Strawberry Swirl Cheesecake |
Prep time: 25 mins
Cook time: 45 mins
Total time: 1 hour 10 mins
Crust
- 2 cups graham cracker crumbs
- ¼ cup sugar
- ⅓ cup + 1 tbsp butter
Filling
- 2.5 cups fresh strawberries (can also use frozen)
- 1 tbsp cornstarch
- 2 tbsp sugar
- 16 oz cream cheese (can sub. light)
- 3 eggs
- ¼ cup lemon juice
- 1 tsp vanilla extract
- 1 tbsp water
- Grind graham crackers in a food processor into fine crumbs.
- Combine with melted butter and sugar in a pie dish, and press with fingers into a crust.
- Refrigerate for 15 minutes.
- In a blender, purée strawberries and cornstarch.
- Pour into a saucepan and bring to a boil.

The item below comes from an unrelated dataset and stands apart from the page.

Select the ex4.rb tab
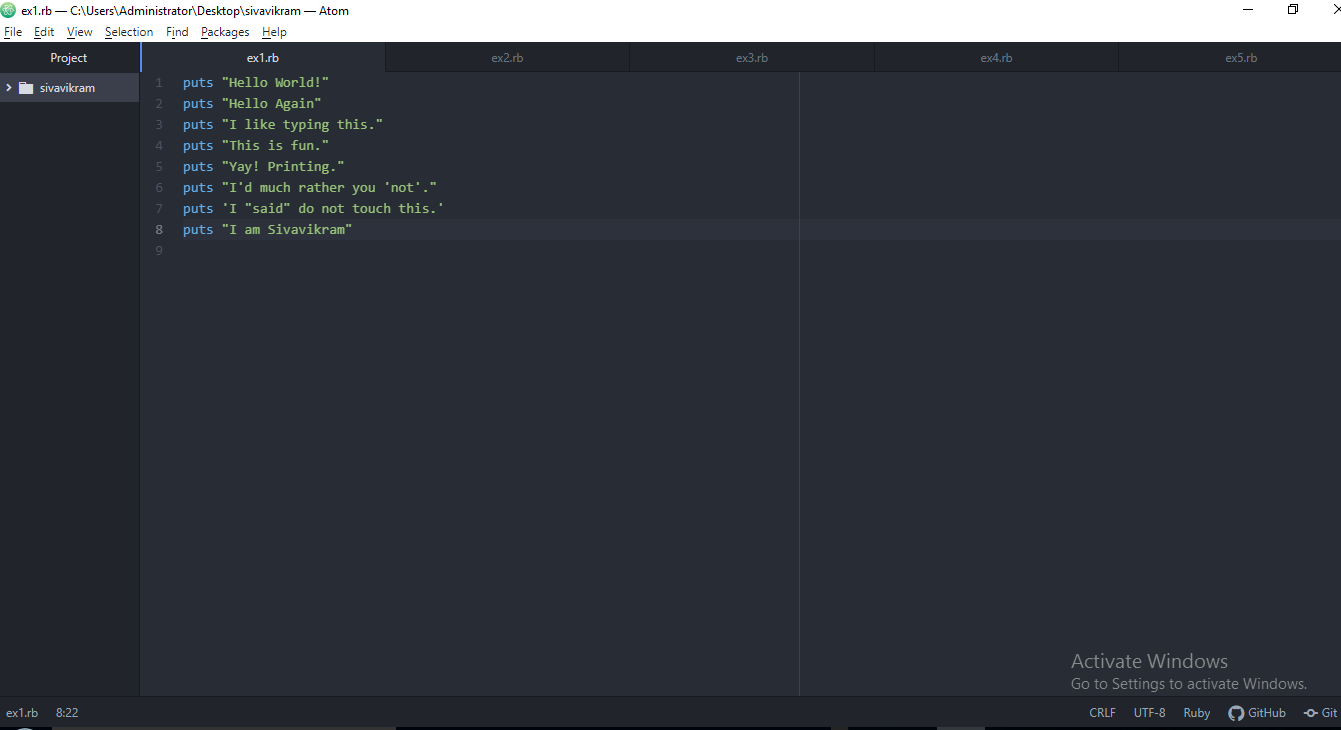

- Stir in sugar and stir for 2 minutes.
- Remove from heat and cool.
- Pour ⅓ cup into a separate cup and set aside, and refrigerate remaining portion, covered.
- Preheat oven to 300 °F.
- In a mixing bowl, beat cream cheese until fluffy.
- Beat in vanilla and lemon juice until well blended.
- Beat in eggs on low until just combined.
- Take crust out of refrigerator, and pour one half of the cream cheese mixture over it.
- Spoon one half of the ⅓ cup strawberry sauce that was set aside over the mixture.
- Pour the remaining ½ of the cream cheese mixture over the strawberry sauce.
- Drop remaining ½ of the strawberry sauce by teaspoonfuls over the top, evenly.
- Cut through the top with a butterknife to swirl the strawberry sauce into the cream cheese. Have fun with this part!
- Carefully place the cheesecake into the center of the preheated oven, and bake for 45 minutes at 300 °F.
- Remove from oven when center is almost set, and cool for 1 hour.
- Refrigerate for at least 5 hours before serving (best results: refrigerate overnight!!).
- Serve with chilled strawberry sauce, thinned with 1 tbsp water if needed.